Wednesday, January 4, 2017

Aspire to be better

It has been quite awhile since I sat down to write a blog post, even though I've had countless ideas running through my mind for the past couple months. It's a new year, which brings out all those "new years resolutions". You know which ones I'm talking about. The resolutions that you make because you feel like you should---even though you know there's no chance in you know where that you'll actually complete them. The resolutions that you feel like are the "right things to say you want to accomplish" such as losing weight or eating healthier.

I'm not a fan of resolutions and here's why:

The word resolution basically means to do or not to do something. Nowadays, the term 'New Year's Resolution' holds no deeper meaning. It has become a "goal" you set in the beginning of the year that you know is most likely not going to be accomplished.
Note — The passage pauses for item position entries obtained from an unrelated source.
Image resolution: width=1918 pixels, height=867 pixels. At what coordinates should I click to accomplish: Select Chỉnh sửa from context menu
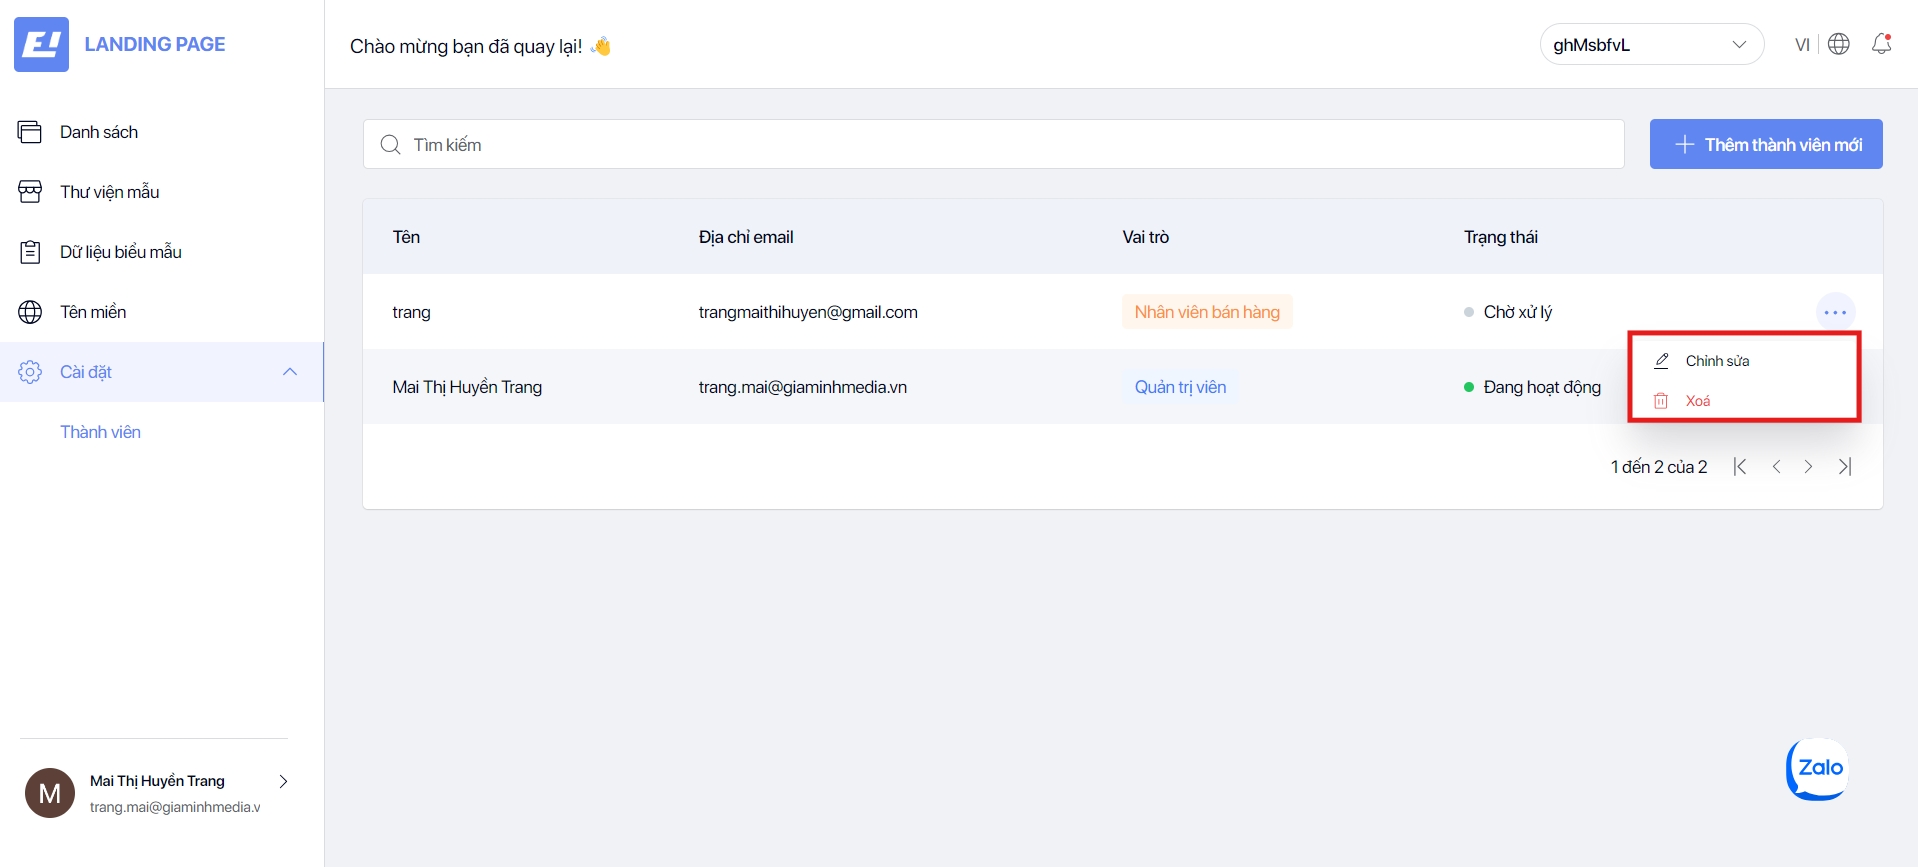pos(1717,361)
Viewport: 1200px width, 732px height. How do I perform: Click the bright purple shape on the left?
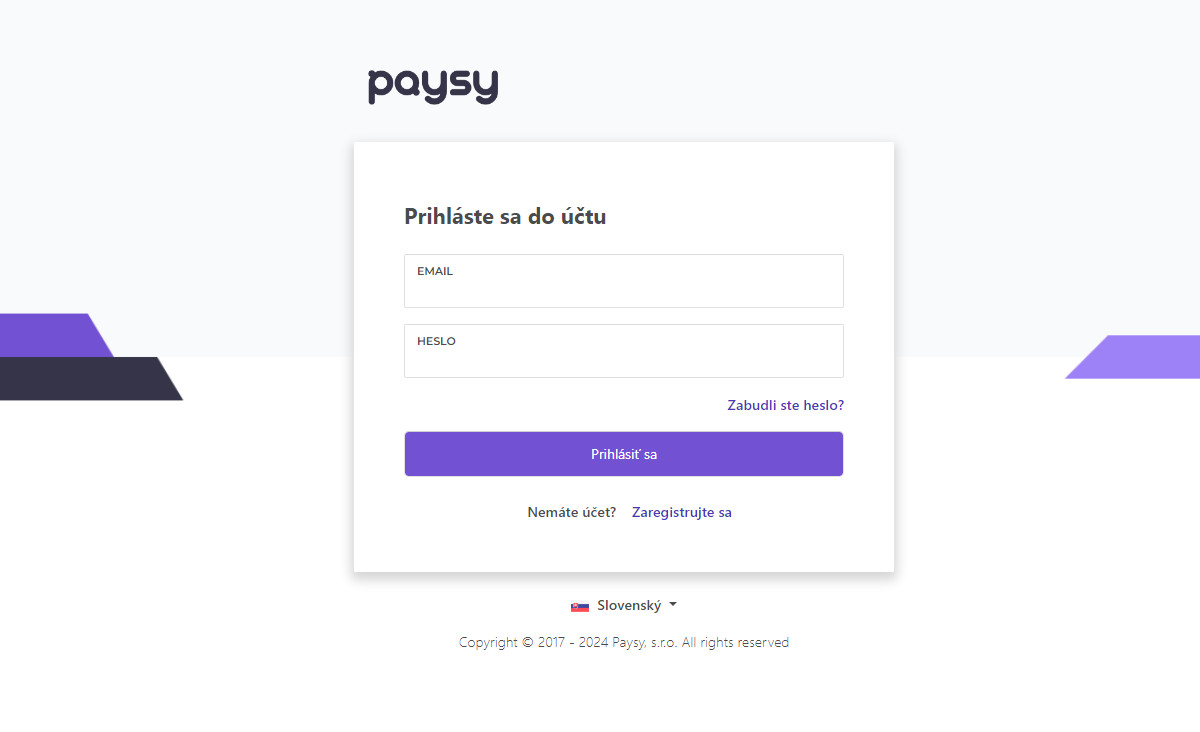point(55,335)
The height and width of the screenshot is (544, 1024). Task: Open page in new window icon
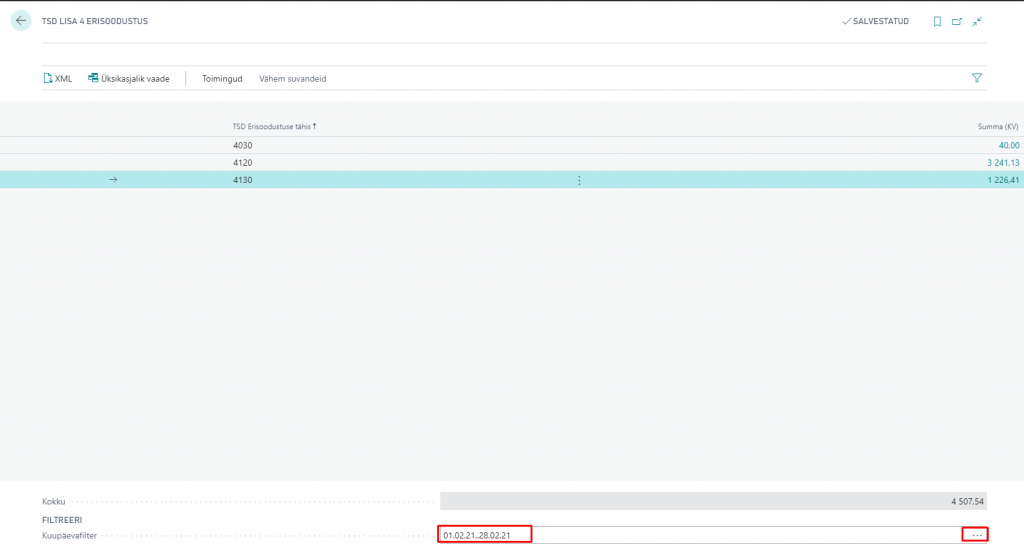[x=957, y=21]
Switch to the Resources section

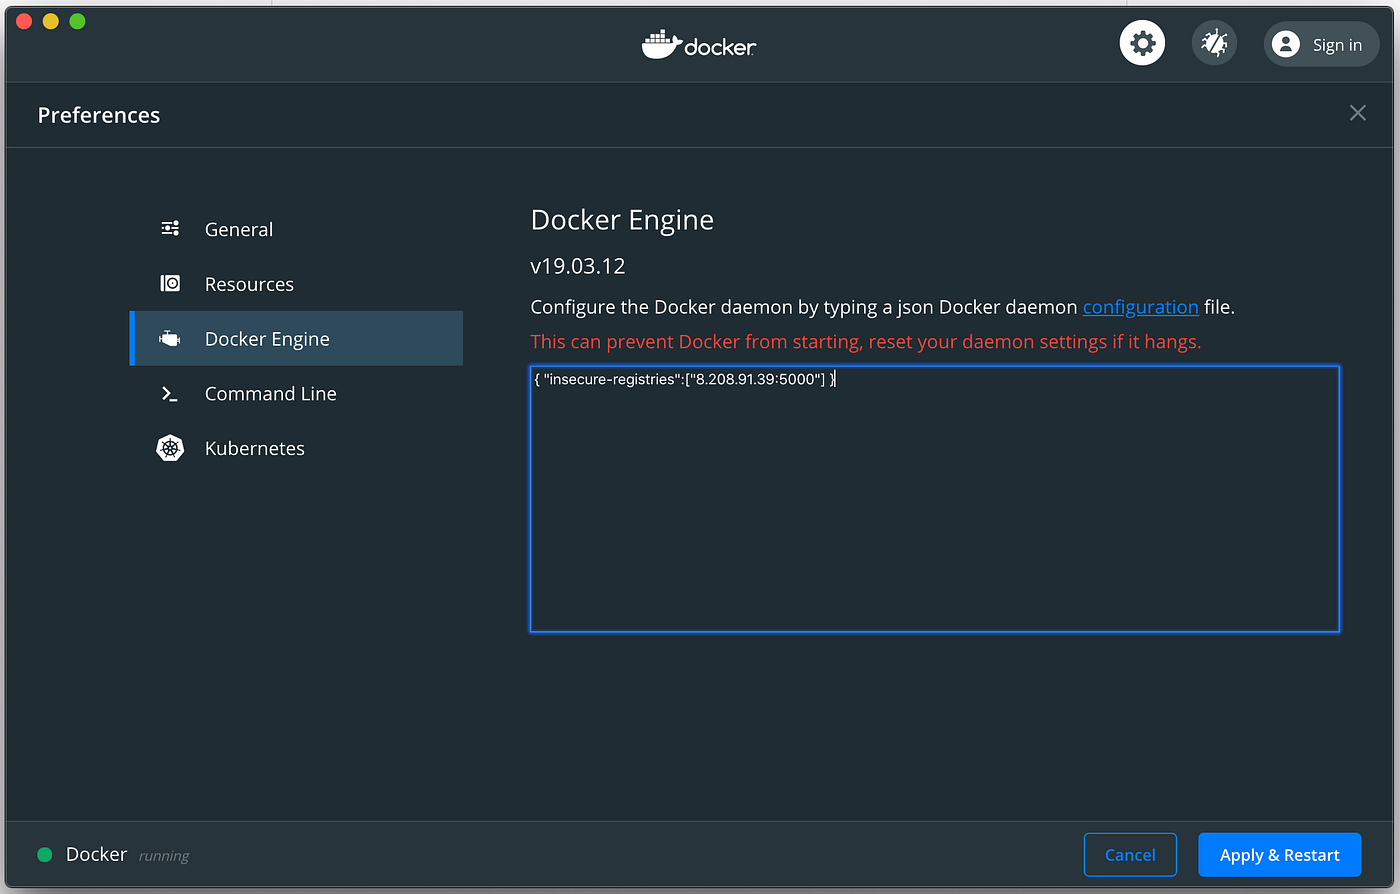tap(249, 283)
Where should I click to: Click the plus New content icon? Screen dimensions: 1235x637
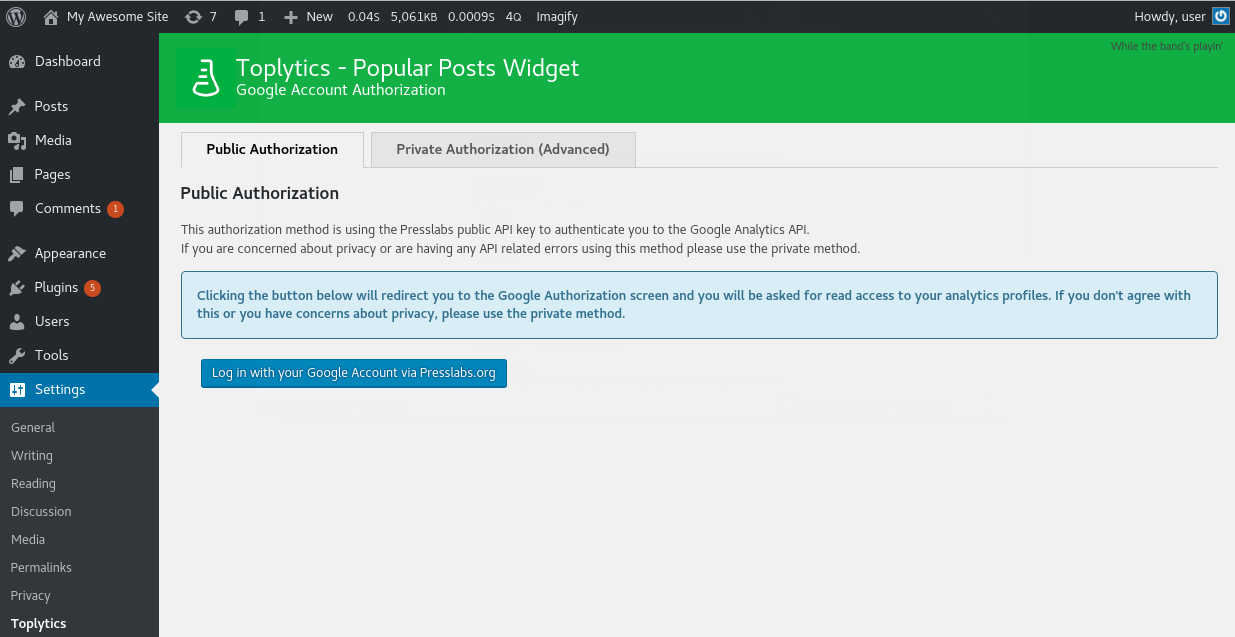point(291,17)
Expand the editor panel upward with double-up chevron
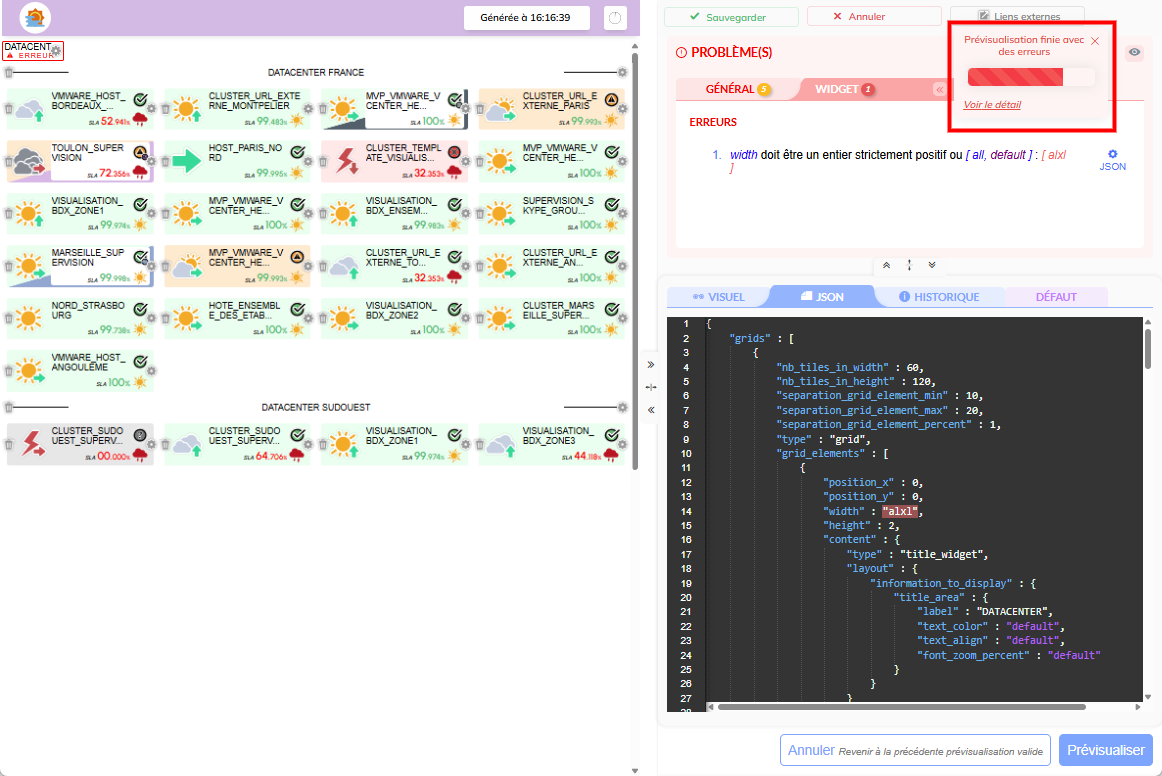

And, shockingly, when our new year's resolutions get pushed aside and forgotten, we can laugh it off and say, "Oh, no one actually completes those, so it's fine". You've heard that before, right?

So here's what I would suggest:

Instead of the word 'resolution', let's look at the word 'aspiration'. Aspiration means the hope or ambition of achieving something. To me, that already sounds a hundred times better than a resolution. There are some powerful words in that simple definition. Hope. Ambition. Achieving.
All three of those words require some sort of emotional connection to what you're aspiring towards. Remember resolution? To do or not to do something. That doesn't require any effort or really any consequence if not completed. But if you aspire toward something you really want, then you won't be okay when it goes unaccomplished.

Now here's another thought I had on the new year:

We've all heard, and maybe even said, the phrase "New year, new me". My problem with this statement is that it implies a complete change or shift in your life as soon as the clock changes from 11:59 pm on December 31st to 12:00 am on January 1st. I say kudos to you if you can just start fresh at the beginning of every year. But, if you're like me, it's not so easy. I've been thinking a lot about the people who don't get to say "new year, new me". The people who are taking the problems from 2016 with them into 2017. And honestly, I would say I'm one of those people. 2016 wasn't so good to me. Sure, there were good moments. I made it to state for track, I graduated high school, my brother came home from his mission, and I got a puppy. But, there were also some serious negatives. I couldn't afford to go to college right away, Josh left for the Air Force, my parents started their divorce papers, my dad left, and I've just felt pretty exhausted with life. But here's what has really stood out to me in the past couple weeks, and it goes back to the word 'aspiration'. 2017 will still contain the same problems for me that 2016 held. But, the difference is, I'm starting off the year with hope. I'm engaged to the man of my dreams, even though the situation is difficult. He's 1,000 miles away and we have no idea when he'll get to come home next. I have a cute puppy to keep me company and make me smile on the days that are rough. I have a great family who is loving and supports me. . .and I'll be gaining a second family who I love just as much. All of these aspects of my life give me hope.

Before Josh got on the plane to go back to Texas, we sat at his gate together and talked about some aspirations we have as a couple. I told him I would always tell him what was on my mind, whether it was telling him when I think he looks handsome, or telling him when something is bothering me. We made aspirations as a couple for the new year. But I think what also makes an aspiration different from a resolution is the timeline. A resolution usually only lasts however long you can keep it going. But an aspiration will, hopefully, last your entire life. Sure, we made these goals as a couple for the next year as we're starting our lives together, but that doesn't mean it will end on January 1st of 2018. These aspirations we have will impact and change our relationship for an eternity.

If you are an avid New Year's Resolution-ist, I'm not trying to degrade you for that. If you can make a resolution and stick to it, then good job and I'm proud of you! But to the others who struggle, I challenge you to drop the resolution and add an aspiration. Aspire to be more kind. Aspire to be more forgiving. Aspire to be a giver. Aspire to make the best of every situation. Aspire to have more hope. Aspire to be better. Because that's really what it's all about, right? Being better than we were before.

With love,
Cort



1 comment:

  1. I really loved this. I 100% agree with it. Seriously took the words right out of my mouth. Such a good read.